Data excerpts:

======

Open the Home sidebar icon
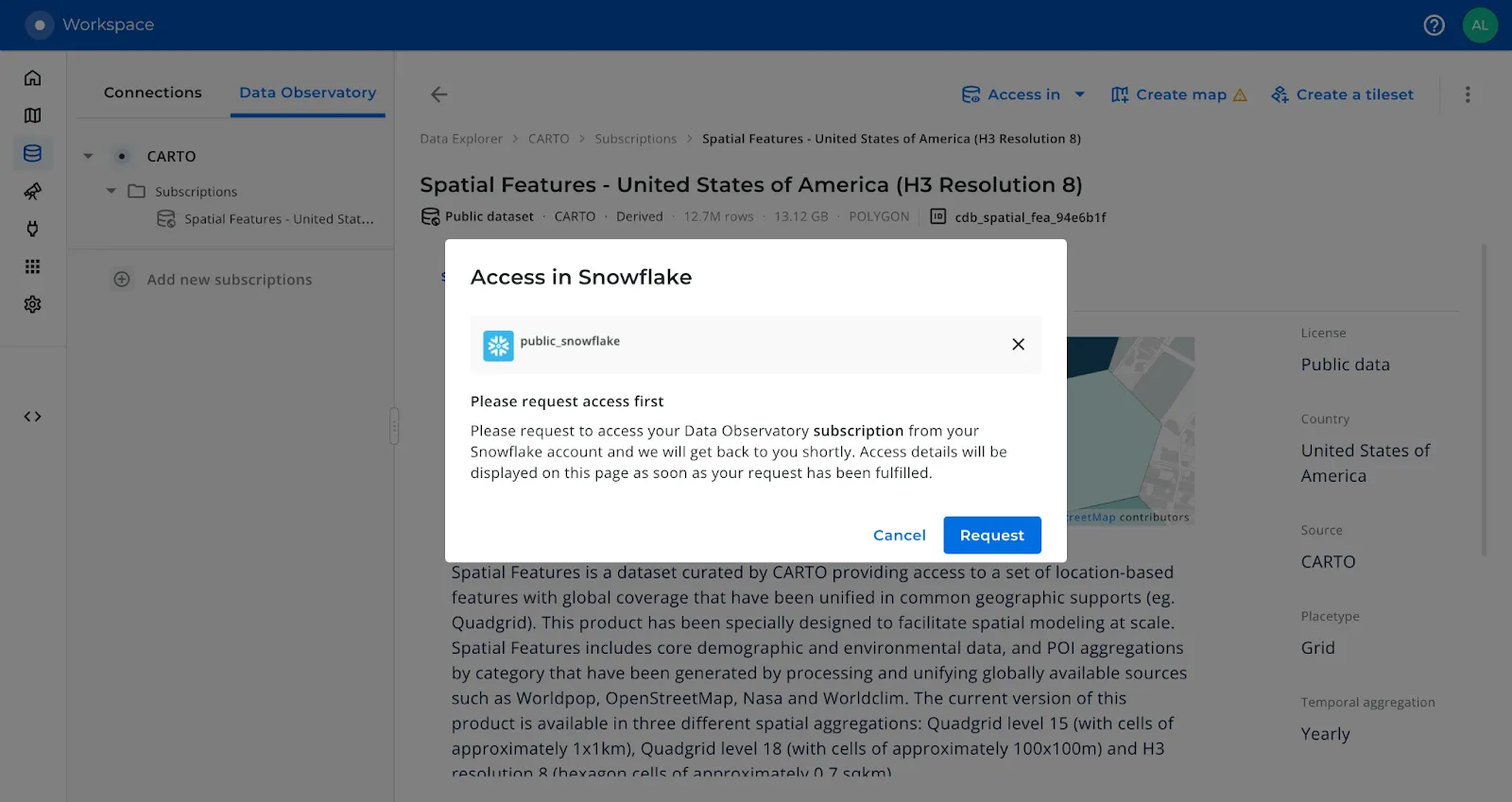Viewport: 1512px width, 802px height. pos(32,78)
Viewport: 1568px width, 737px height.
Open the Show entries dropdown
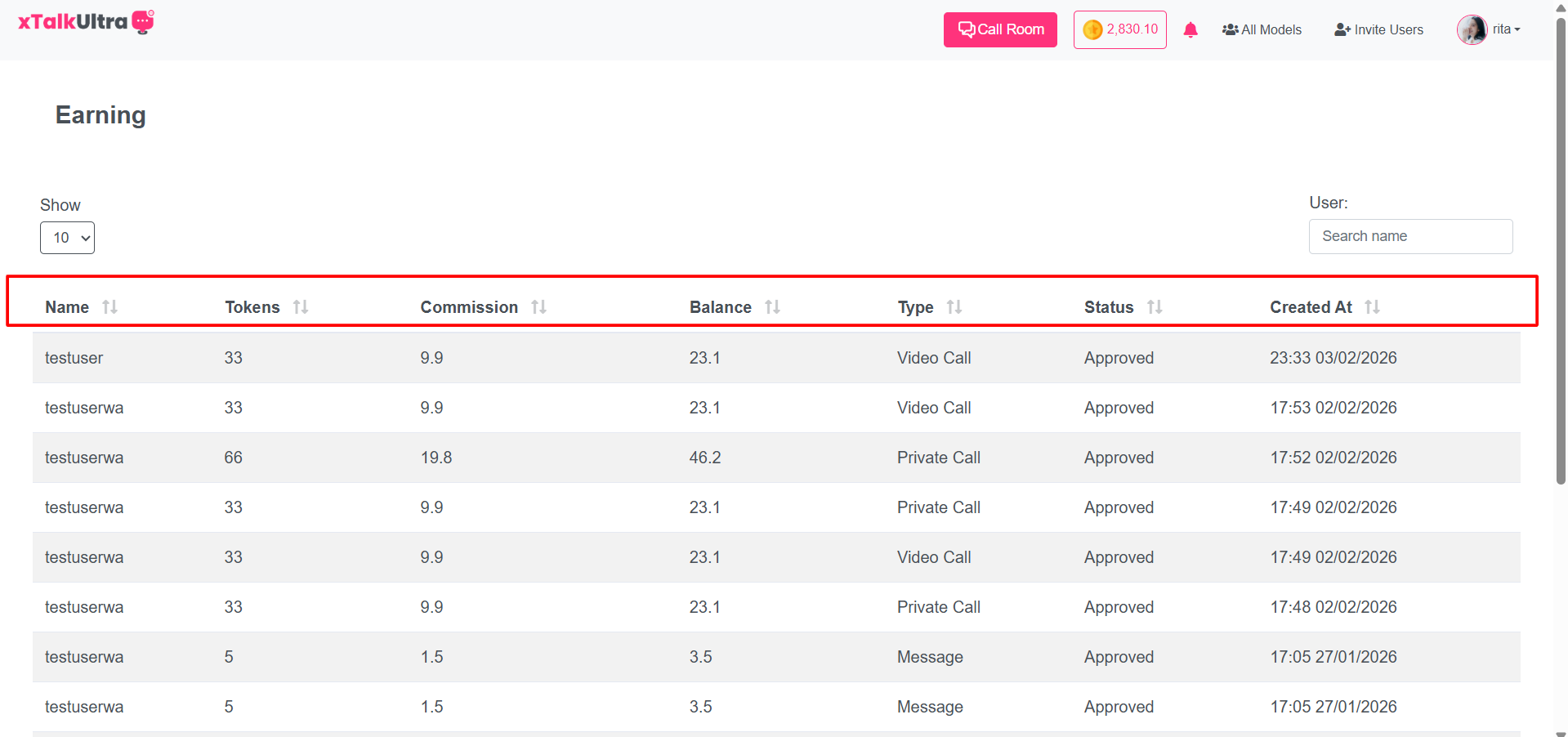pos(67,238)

======

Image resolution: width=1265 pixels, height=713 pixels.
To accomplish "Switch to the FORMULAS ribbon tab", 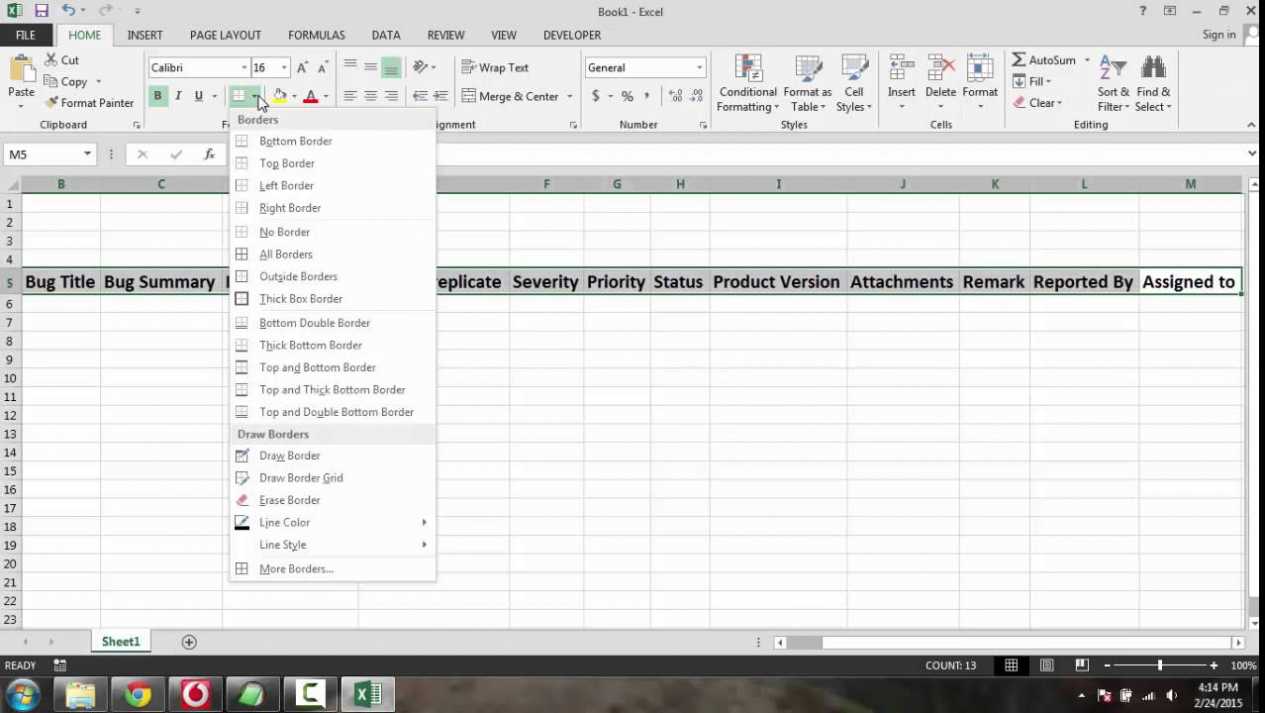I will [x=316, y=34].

======

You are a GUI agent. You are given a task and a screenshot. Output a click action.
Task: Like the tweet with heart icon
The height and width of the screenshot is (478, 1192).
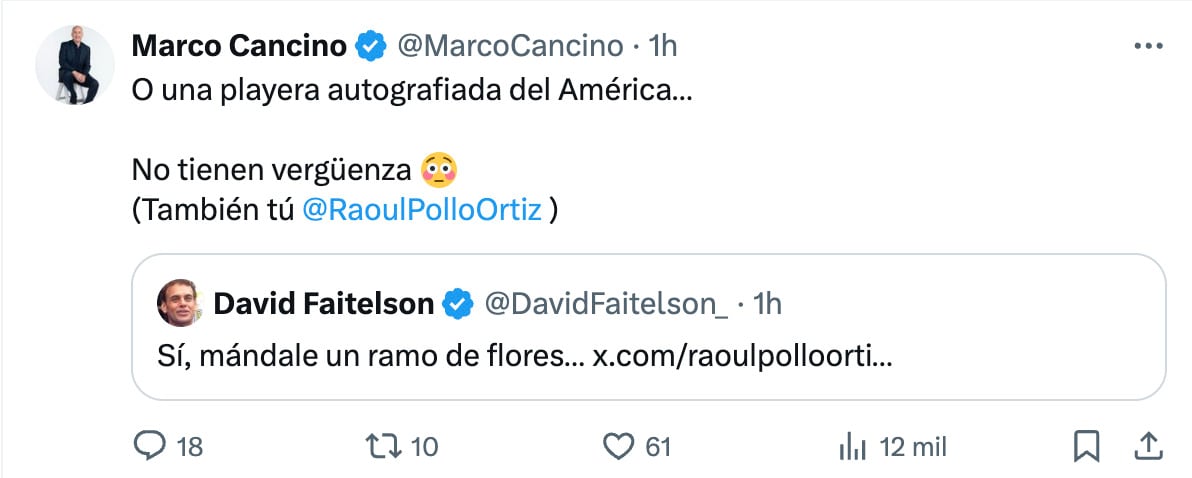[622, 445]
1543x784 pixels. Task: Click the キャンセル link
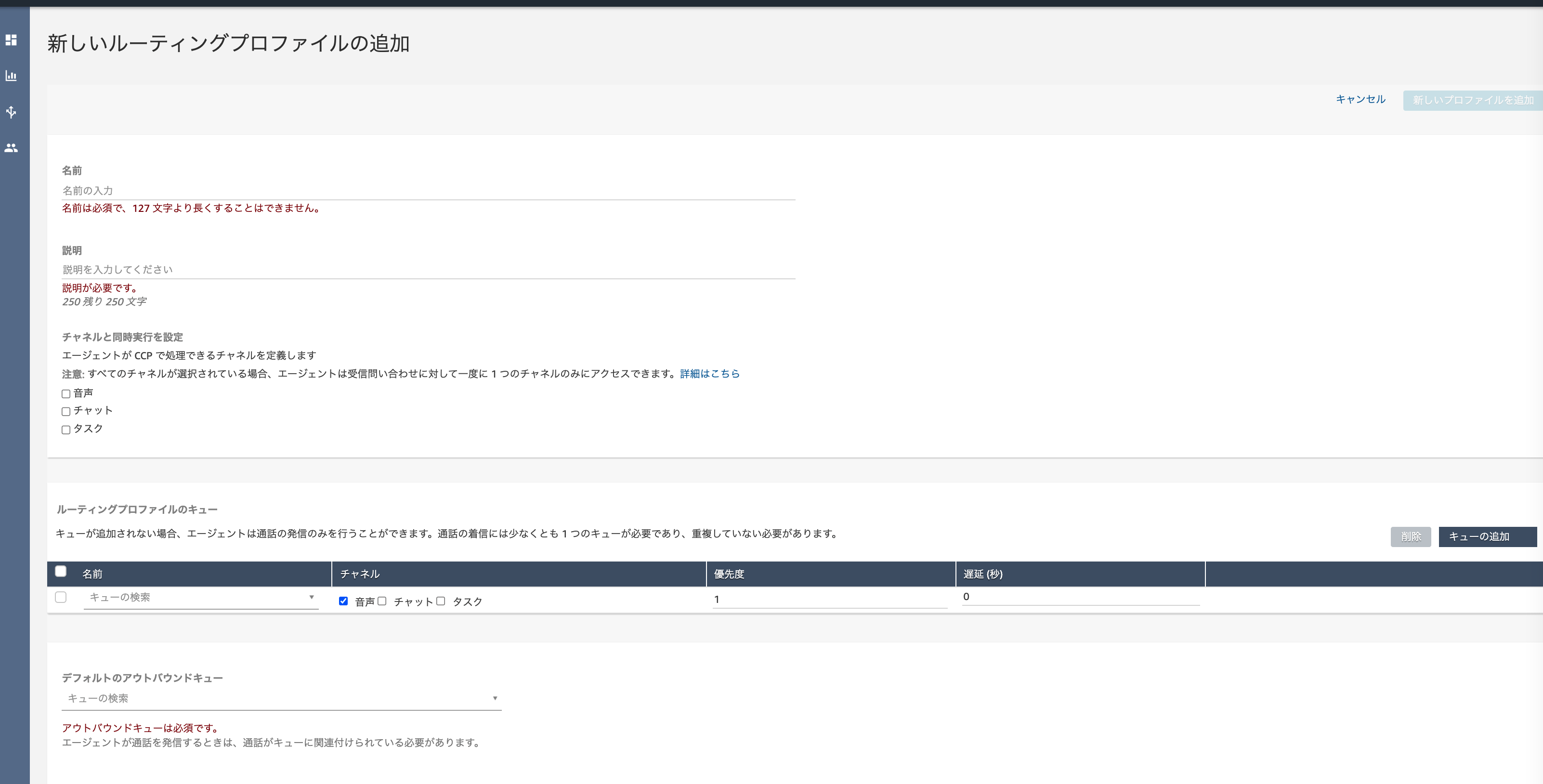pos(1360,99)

======

Problem:
Write out the records again, starting at the line that contains "You are a GUI" and ending at the line that contains "pos(1360,99)", with "tweet" swapped for "post" and everything else kept the same. Omit the pictures from your answer.

Written solution:
You are a GUI agent. You are given a task and a screenshot. Output a click action.
Task: Like the post with heart icon
The height and width of the screenshot is (478, 1192).
[622, 445]
1543x784 pixels. Task: Click the キャンセル link
pos(1360,99)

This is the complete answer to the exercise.